Il quadro che emerge è quello di una forte politicizzazione del clero, sempre parte in causa e sempre schierato, nelle guerre antinapoleoniche prima, a difesa dell’assolutismo e della causa carlista nei conflitti civili del XIX secolo contro i liberali, poi. Ma, parallelo a questo continuo schierarsi del clero, quel che emerge, dai saggi e dalla documentazione su cui si basano, è la scarsa preparazione culturale e pastorale di gran parte del clero, che ne aveva minato la possibilità  di essere vicina al mondo popolare urbano e operaio, da cui veniva anzi vissuto, non a torto, come avversario, nemico. Un clero politicizzato e combattente quindi, sempre a sostegno dell’assolutismo. La consapevolezza di tale stato di cose era venuta crescendo, tra le autorità  ecclesiastiche e tra i pochi esponenti spagnoli favorevoli ad un cattolicesimo sociale. Ma questa consapevolezza fu messa a tacere: come mette in evidenza Botti, questa vera e propria svolta interpretativa avrà  conseguenze duratura nel cristallizzare il giudizio sugli eventi e nell’annullare la critica (l’autocritica) di parte cattolica. Era cioè chiara agli occhi delle gerarchie ecclesiastica la responsabilità  del clero spagnolo nell’aver provocato gli scoppi di violenza anticlericale; ma nel momento della guerra civile, l’urgenza apologetica del momento fa effettuare una virata interpretativa e le violenze anticlericali, da conseguenze di errori e mancanze cattoliche, diventano certificazioni di virtù cristiane. Non solo non vennero criticati, ma cominciò una apologetica e una agiografia che avrebbe condotto alle beatificazioni di Giovanni Paolo II e del successore . 

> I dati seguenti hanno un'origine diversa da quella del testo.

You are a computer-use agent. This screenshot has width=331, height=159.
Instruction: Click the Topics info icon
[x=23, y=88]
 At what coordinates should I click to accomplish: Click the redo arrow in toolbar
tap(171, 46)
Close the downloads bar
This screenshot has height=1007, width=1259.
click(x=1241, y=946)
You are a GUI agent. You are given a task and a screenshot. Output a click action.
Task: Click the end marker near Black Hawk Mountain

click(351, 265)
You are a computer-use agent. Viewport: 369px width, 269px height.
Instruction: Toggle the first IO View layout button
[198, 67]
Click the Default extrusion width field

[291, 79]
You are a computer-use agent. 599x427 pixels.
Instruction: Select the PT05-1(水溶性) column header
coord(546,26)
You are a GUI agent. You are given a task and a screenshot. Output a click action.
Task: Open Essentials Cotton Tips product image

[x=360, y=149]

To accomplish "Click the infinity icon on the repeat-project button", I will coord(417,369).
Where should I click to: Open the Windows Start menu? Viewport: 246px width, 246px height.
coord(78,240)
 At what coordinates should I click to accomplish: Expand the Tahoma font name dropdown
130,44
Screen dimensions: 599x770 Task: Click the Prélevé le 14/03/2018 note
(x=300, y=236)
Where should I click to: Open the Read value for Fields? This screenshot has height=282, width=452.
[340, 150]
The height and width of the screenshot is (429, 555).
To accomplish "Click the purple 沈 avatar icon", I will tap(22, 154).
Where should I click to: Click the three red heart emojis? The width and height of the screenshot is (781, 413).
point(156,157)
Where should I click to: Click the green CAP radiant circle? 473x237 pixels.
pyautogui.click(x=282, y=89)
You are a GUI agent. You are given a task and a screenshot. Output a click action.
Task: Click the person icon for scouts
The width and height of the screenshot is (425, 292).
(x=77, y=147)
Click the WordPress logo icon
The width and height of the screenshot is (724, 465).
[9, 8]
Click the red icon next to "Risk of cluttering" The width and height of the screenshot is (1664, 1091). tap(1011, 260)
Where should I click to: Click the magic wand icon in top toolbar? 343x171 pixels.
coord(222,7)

La propaganda della cruzada aveva bisogno di esempi eroici, di martiri, e quindi quegli stessi preti e seminaristi che le autorità  avevano tacciato, nelle indagini interne, di essere responsabili dell’aver fatto della Chiesa un nemico di gran parte del popolo spagnolo diventavano portatori esemplari di «una ammirabile manifestazione di fede e di fortezza cristiana». La documentazione di parte ecclesiastica, disponibile grazie all’apertura dell’Archivio secreto vaticano e di cui da conto Botti nel suo saggio, conferma una linea interpretativa certo non nuova ma oggi suffragata da documentazione inedita, in gran parte ecclesiastica, che dipinge un clero in gran parte incolto e ottusamente schierato a difesa del privilegio sociale, oggetto di diffuso discredito popolare. Di fronte a tale documentazione, l’immagine che la Chiesa ancora oggi propone, quella cioè di una Chiesa vittima e martire del conflitto, risulta una vero e proprio esempio di «uso ecclesiastico della storia» da mettere finalmente in archivio.